* What needs to be done
Beginning with the top line of the listing below, give again every line up to and including the line with "Screen dimensions: 645x427"; pictures do not belong in the copy.

* Available records
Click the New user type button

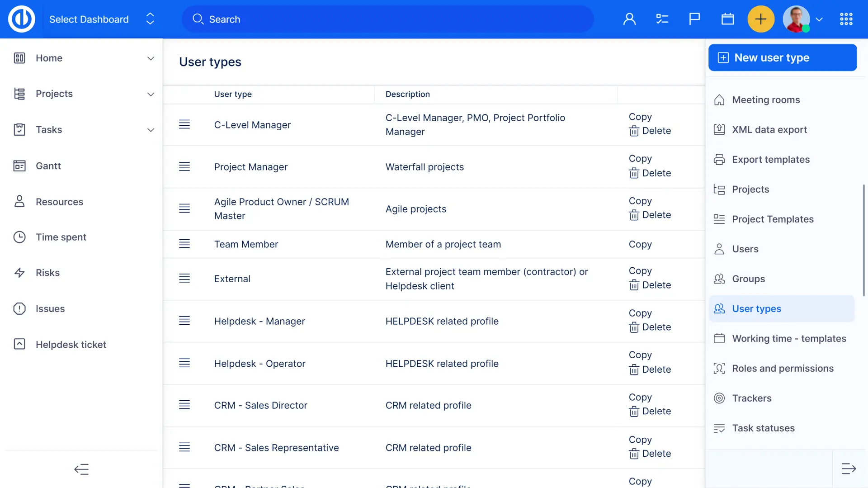click(x=782, y=57)
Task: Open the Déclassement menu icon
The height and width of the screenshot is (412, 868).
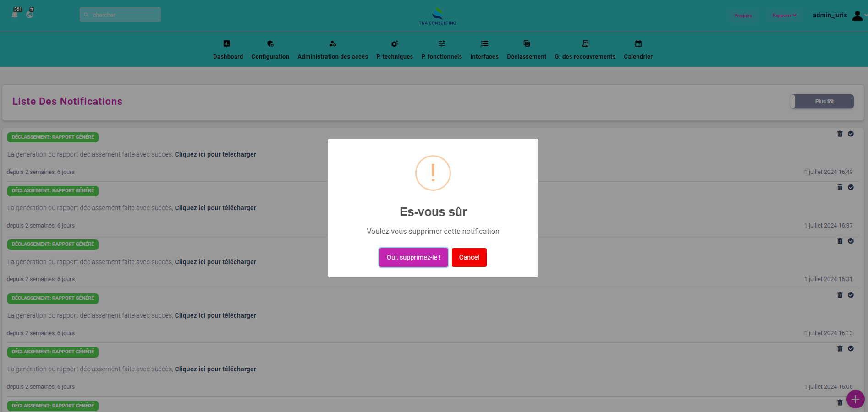Action: pos(527,44)
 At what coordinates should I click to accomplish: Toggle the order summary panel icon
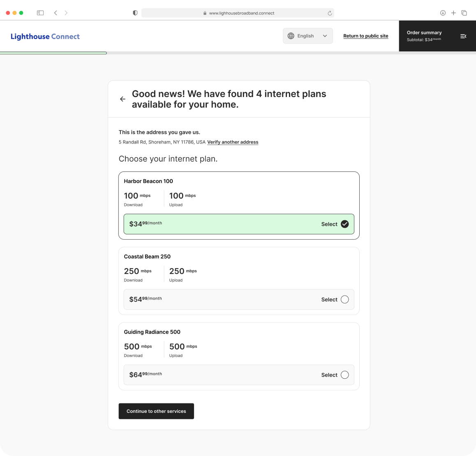pyautogui.click(x=463, y=36)
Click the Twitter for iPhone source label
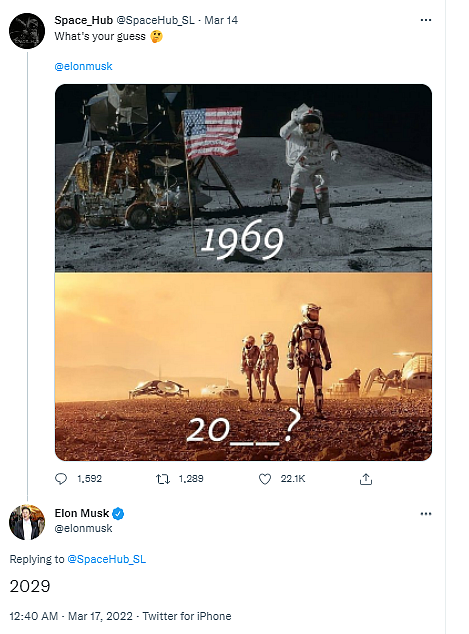 187,616
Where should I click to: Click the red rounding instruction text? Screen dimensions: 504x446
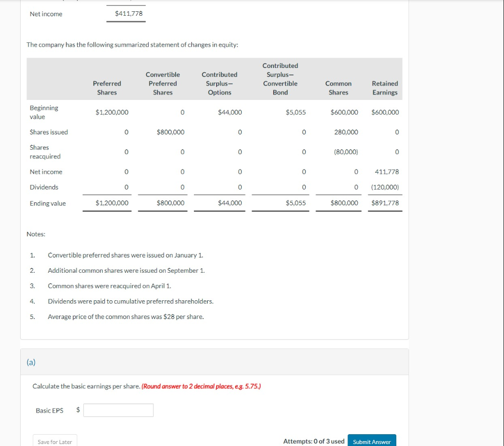[201, 386]
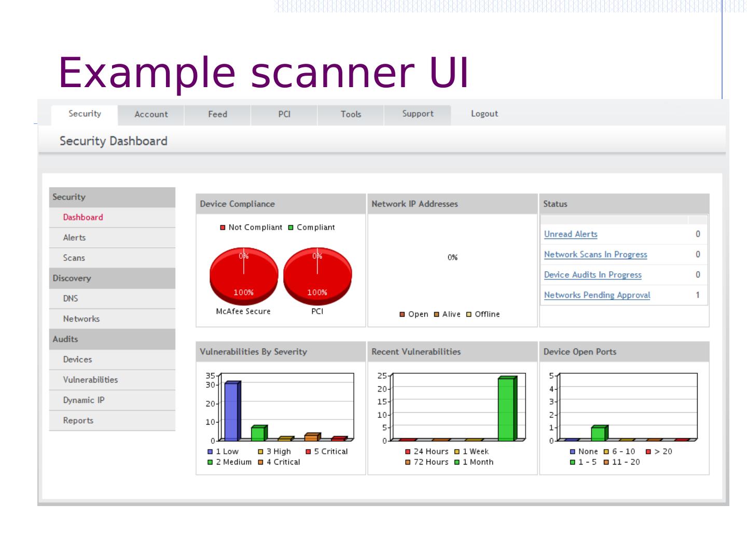Open Unread Alerts link
This screenshot has width=747, height=560.
coord(571,234)
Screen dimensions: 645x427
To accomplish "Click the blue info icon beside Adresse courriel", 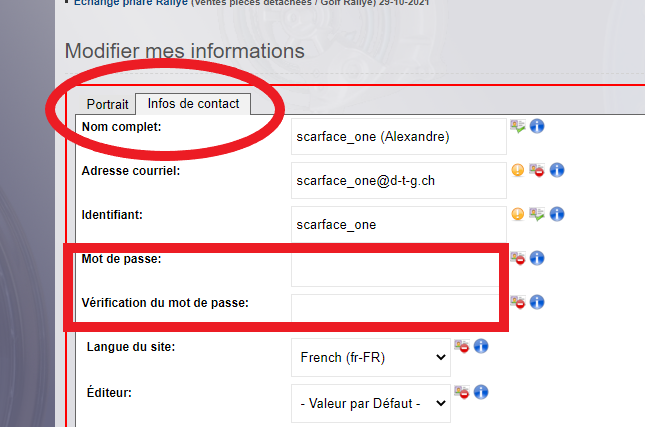I will point(557,170).
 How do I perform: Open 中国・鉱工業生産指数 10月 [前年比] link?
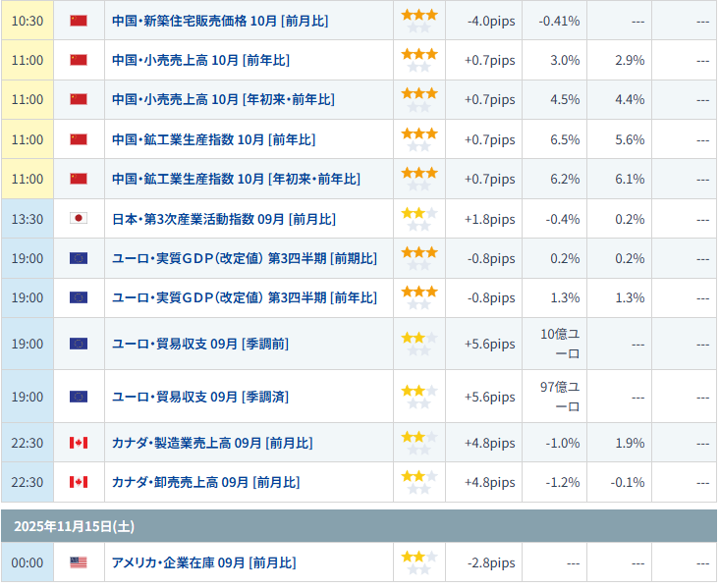[x=213, y=139]
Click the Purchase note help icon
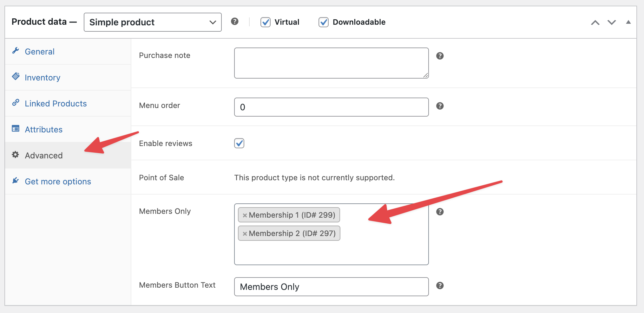Screen dimensions: 644x313 point(440,56)
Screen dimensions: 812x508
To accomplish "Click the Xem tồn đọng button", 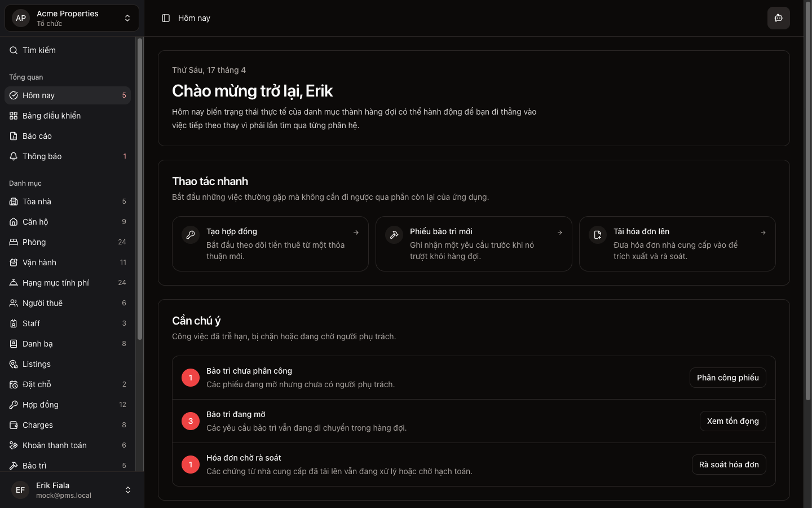I will (x=732, y=421).

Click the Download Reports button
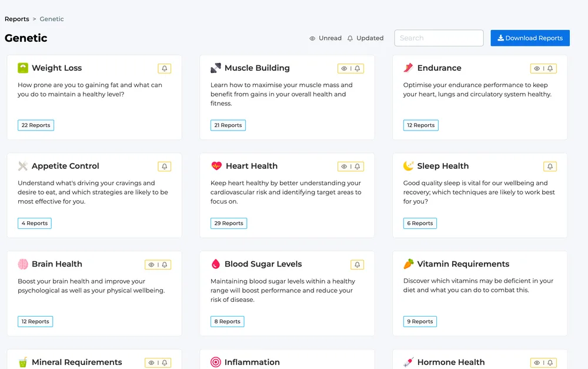(530, 38)
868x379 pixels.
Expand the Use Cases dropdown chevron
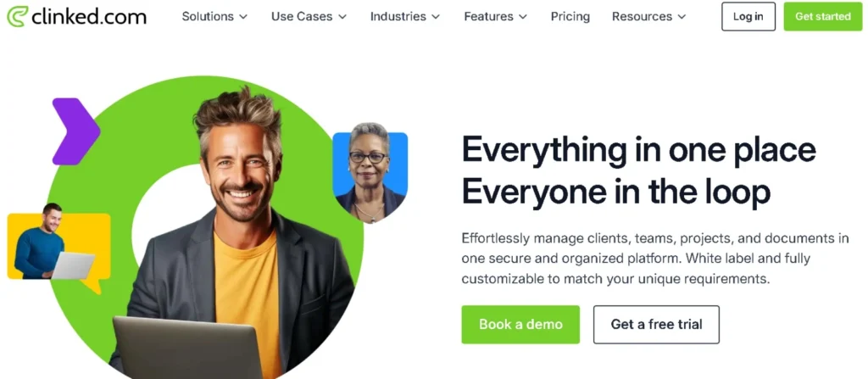[342, 17]
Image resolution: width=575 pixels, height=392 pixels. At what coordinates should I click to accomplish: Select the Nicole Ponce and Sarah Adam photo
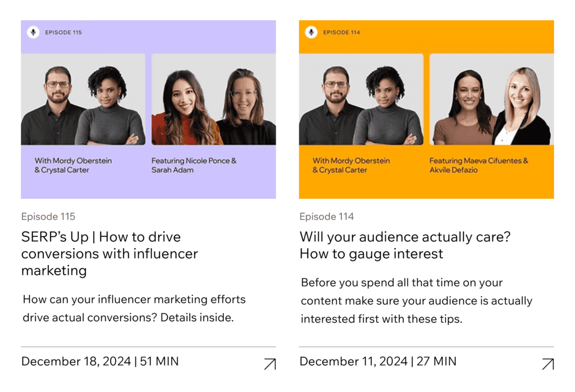(x=213, y=99)
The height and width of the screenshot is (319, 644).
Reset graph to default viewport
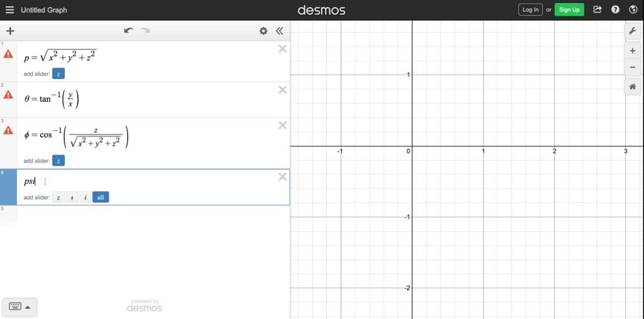coord(633,87)
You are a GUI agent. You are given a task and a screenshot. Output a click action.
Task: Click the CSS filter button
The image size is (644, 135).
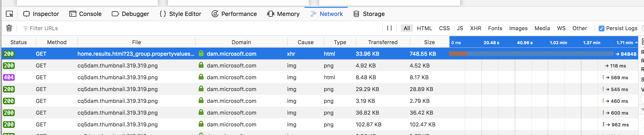tap(444, 28)
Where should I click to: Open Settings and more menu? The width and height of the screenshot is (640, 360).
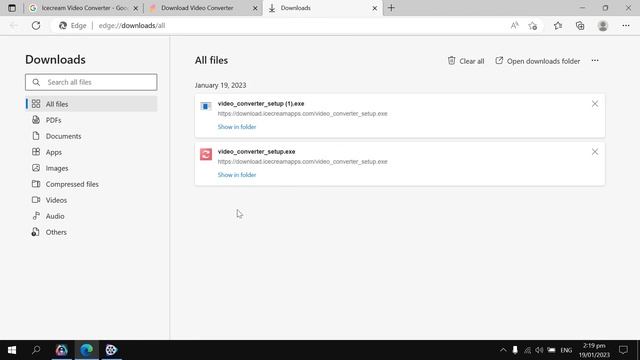click(626, 25)
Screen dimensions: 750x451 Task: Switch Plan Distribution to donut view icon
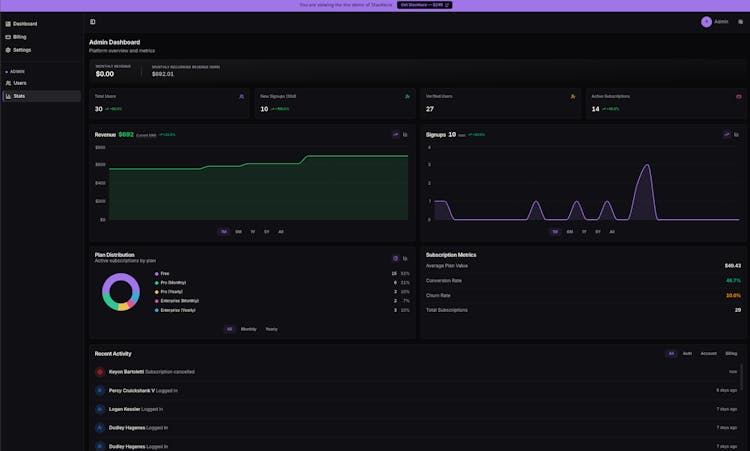pyautogui.click(x=395, y=258)
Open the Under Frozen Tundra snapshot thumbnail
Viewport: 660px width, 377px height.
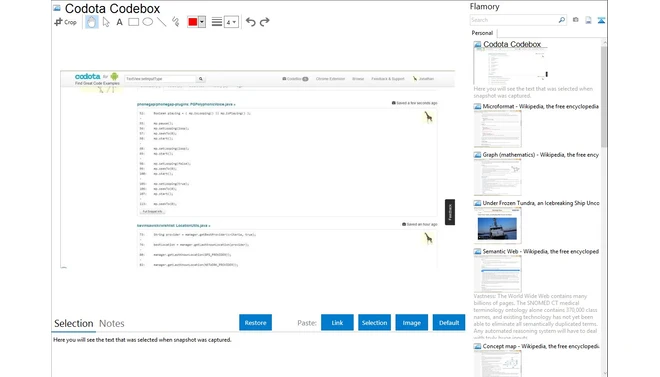(x=497, y=226)
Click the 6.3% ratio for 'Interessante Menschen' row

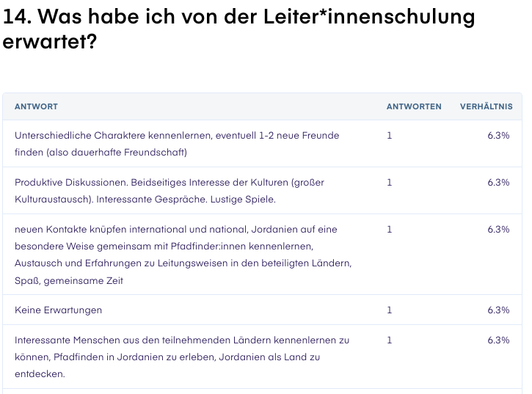(x=498, y=340)
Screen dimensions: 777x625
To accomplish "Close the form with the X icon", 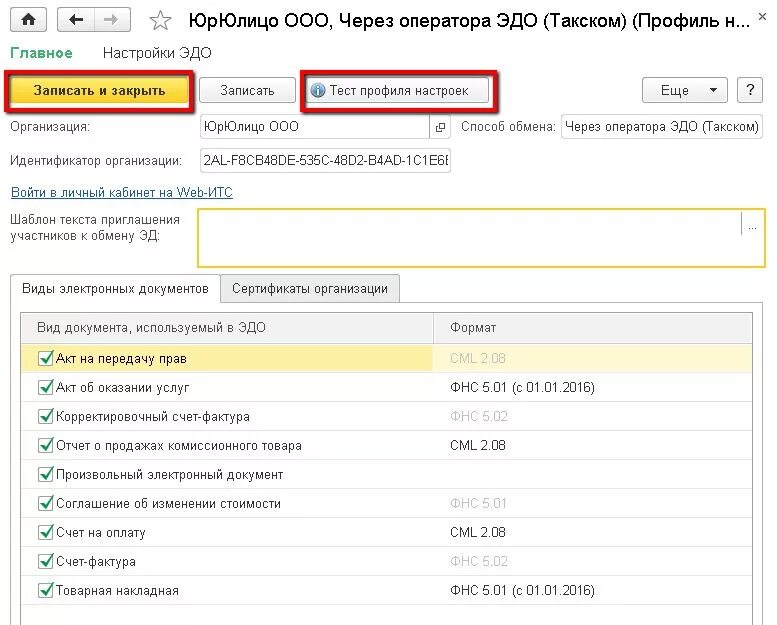I will tap(763, 16).
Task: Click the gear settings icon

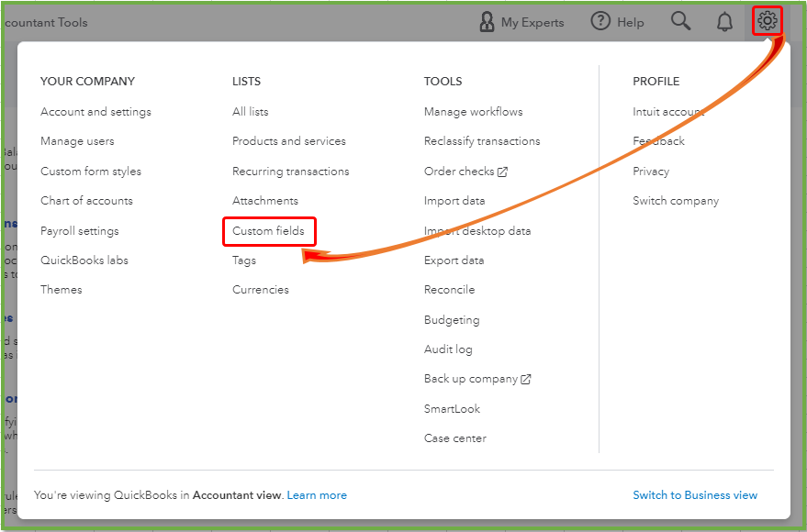Action: [x=767, y=21]
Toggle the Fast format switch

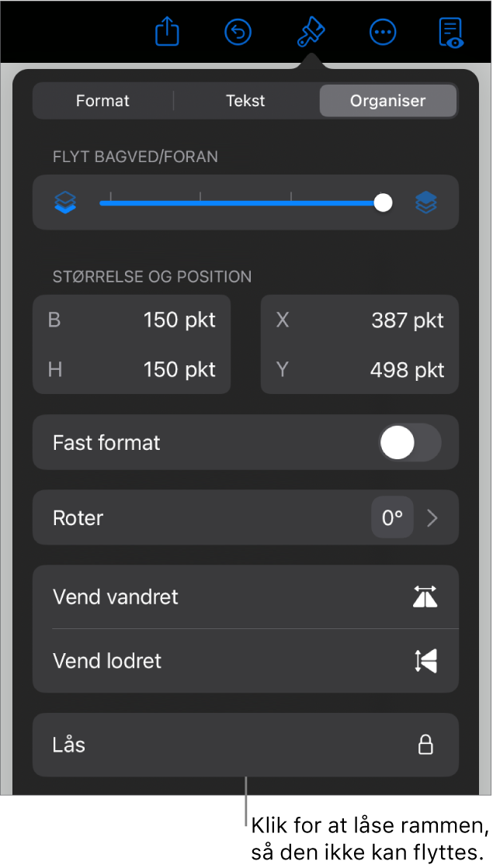click(x=410, y=443)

* Written answer
Click the New user type button

click(x=782, y=57)
Task: Open the Déclassement menu icon
The height and width of the screenshot is (412, 868).
Action: pos(527,44)
 At what coordinates should I click to accomplish: Toggle the order summary panel icon
pyautogui.click(x=463, y=36)
Click the Twitter for iPhone source label
 187,616
Where should I click to: Click the red rounding instruction text? Screen dimensions: 504x446
[201, 386]
Open Unread Alerts link
This screenshot has width=747, height=560.
coord(571,234)
Screen dimensions: 645x427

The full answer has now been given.